But in 2009, the revenue gap is likely to be a chasm. Already, more than $1 billion has been cut from the current fiscal year's budget, which runs through June, and another $750 million may still need to be slashed. State social services, already reduced, will be cut further, but word is spreading that some of that $750 million will come from local aid. Municipalities across the Commonwealth are already imposing hiring freezes and other cost-saving measures in anticipation. Things will only get more grim.
With Patrick preparing to release his proposed FY2010 budget later this month, political leaders at the State House are warning of local-aid cuts as deep as 10 percent. Local papers are reporting possible city layoffs from Agawam to Orleans.
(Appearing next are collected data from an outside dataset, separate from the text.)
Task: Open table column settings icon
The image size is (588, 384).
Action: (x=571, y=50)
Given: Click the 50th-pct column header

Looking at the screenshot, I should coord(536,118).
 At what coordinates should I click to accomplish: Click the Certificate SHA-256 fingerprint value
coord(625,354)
The Globe has reported that Boston's school department might cut its budget by 15 percent. These cuts are going to force very difficult decisions about what services to continue or eliminate.
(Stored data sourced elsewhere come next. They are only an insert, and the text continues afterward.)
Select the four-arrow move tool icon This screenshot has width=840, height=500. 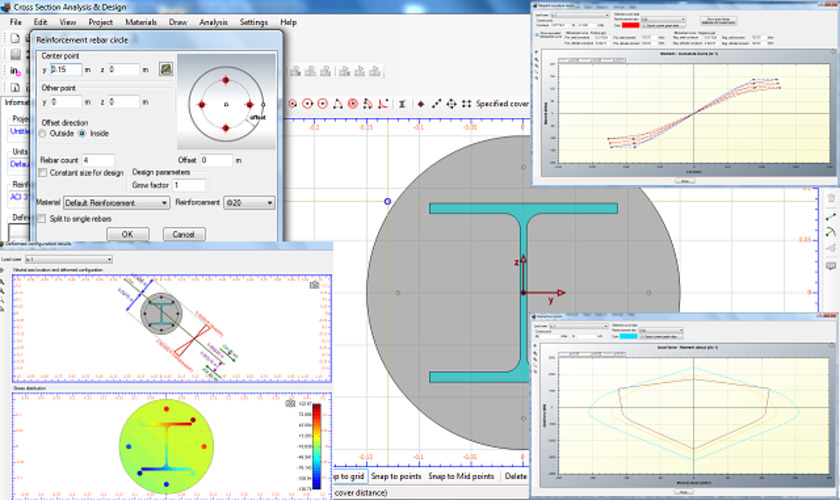point(453,103)
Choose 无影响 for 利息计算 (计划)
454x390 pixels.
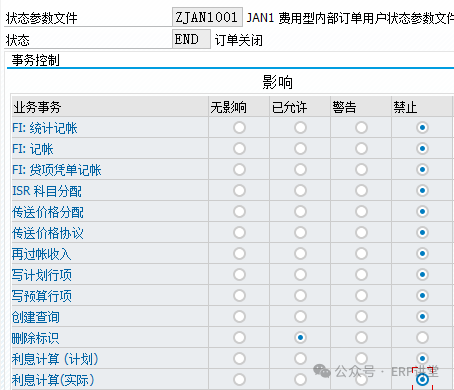click(x=239, y=358)
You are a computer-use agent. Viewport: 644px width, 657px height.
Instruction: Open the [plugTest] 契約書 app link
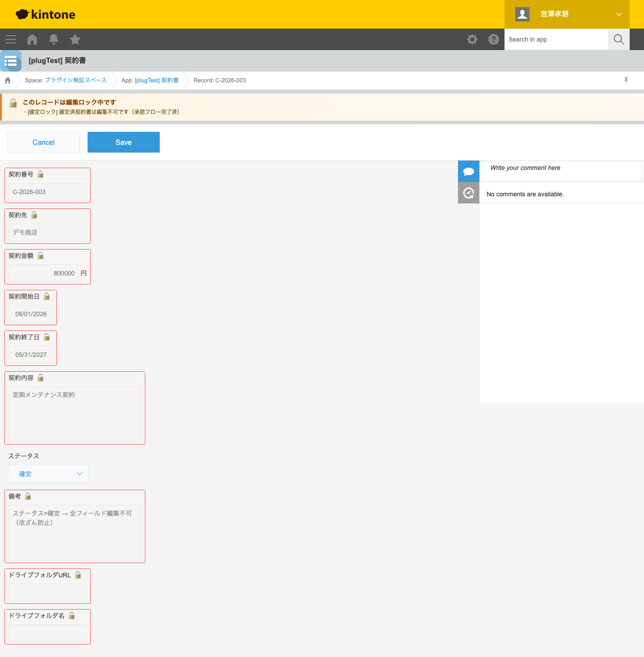(157, 81)
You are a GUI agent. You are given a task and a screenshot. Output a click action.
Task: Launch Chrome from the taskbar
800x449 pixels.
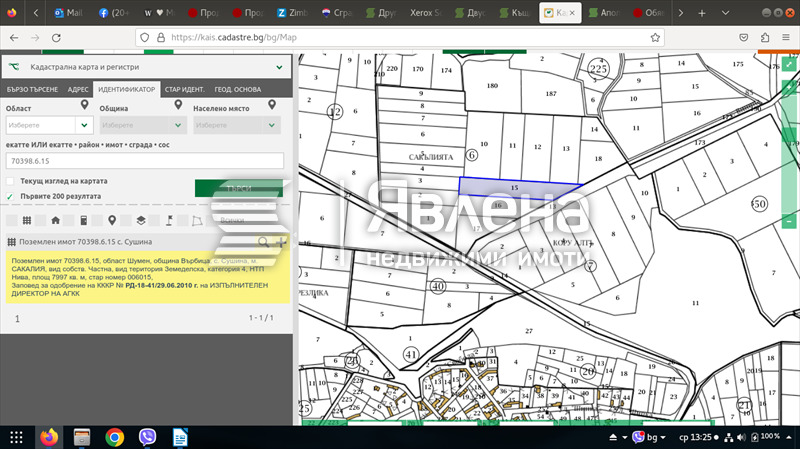(115, 437)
It will be easy to react angrily, when it's your child's classroom bulging with too many students per teacher, or your road not getting repaved this spring, or the domestic-violence shelter in your town forced to shut down. Especially as the charities and not-for-profit organizations, which provide aid and comfort across all sectors of people's needs, will also find themselves less able to sustain their levels of contribution.
What we need is leadership, from Governor Patrick all the way to town administrators. We need them to be as open as possible with the decisions they make, and to call upon their constituents to face this tough time together.